_SUPPLIED ENTRIES_:
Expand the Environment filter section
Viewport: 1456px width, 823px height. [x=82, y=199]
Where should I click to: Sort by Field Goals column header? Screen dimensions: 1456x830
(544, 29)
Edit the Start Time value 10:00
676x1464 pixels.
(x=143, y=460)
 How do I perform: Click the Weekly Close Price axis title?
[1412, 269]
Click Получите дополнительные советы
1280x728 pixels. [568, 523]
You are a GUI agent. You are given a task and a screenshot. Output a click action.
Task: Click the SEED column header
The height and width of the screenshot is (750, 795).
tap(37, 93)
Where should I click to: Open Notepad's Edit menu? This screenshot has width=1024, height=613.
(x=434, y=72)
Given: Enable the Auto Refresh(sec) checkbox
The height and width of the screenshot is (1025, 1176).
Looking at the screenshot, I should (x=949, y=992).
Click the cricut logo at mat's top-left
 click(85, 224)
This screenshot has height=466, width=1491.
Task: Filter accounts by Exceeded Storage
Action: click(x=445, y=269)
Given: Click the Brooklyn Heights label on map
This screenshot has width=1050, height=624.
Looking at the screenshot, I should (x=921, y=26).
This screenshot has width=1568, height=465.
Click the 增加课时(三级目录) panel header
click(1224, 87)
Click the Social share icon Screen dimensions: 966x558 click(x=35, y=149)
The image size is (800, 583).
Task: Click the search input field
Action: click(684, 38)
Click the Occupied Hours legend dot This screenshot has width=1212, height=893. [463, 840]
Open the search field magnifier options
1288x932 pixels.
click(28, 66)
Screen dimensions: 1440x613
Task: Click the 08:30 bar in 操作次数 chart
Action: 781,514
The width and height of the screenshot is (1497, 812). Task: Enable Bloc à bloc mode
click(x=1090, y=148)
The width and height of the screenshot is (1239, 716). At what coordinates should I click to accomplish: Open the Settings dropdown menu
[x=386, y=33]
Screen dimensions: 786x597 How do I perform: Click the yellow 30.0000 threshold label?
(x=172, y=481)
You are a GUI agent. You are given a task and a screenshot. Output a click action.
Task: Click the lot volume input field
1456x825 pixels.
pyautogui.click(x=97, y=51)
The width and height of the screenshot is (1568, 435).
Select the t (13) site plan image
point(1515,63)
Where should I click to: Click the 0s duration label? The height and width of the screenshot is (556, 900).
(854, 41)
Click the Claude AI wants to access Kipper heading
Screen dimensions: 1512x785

_TASK BRIEF_:
Copy out the items from the very first line down through the line containing "Action: click(x=445, y=269)", including that line, with every line unchanged.

_SOLUTION FOR THIS EXERCISE_:
Expand the Environment filter section
Viewport: 1456px width, 823px height. [x=82, y=199]
Where should I click to: Sort by Field Goals column header? Screen dimensions: 1456x830
(544, 29)
Edit the Start Time value 10:00
676x1464 pixels.
(x=143, y=460)
 How do I perform: Click the Weekly Close Price axis title?
[1412, 269]
Click Получите дополнительные советы
1280x728 pixels. [568, 523]
You are a GUI agent. You are given a task and a screenshot. Output a click action.
Task: Click the SEED column header
The height and width of the screenshot is (750, 795).
tap(37, 93)
Where should I click to: Open Notepad's Edit menu? This screenshot has width=1024, height=613.
(x=434, y=72)
Given: Enable the Auto Refresh(sec) checkbox
The height and width of the screenshot is (1025, 1176).
Looking at the screenshot, I should (x=949, y=992).
Click the cricut logo at mat's top-left
 click(85, 224)
This screenshot has height=466, width=1491.
Task: Filter accounts by Exceeded Storage
Action: click(x=445, y=269)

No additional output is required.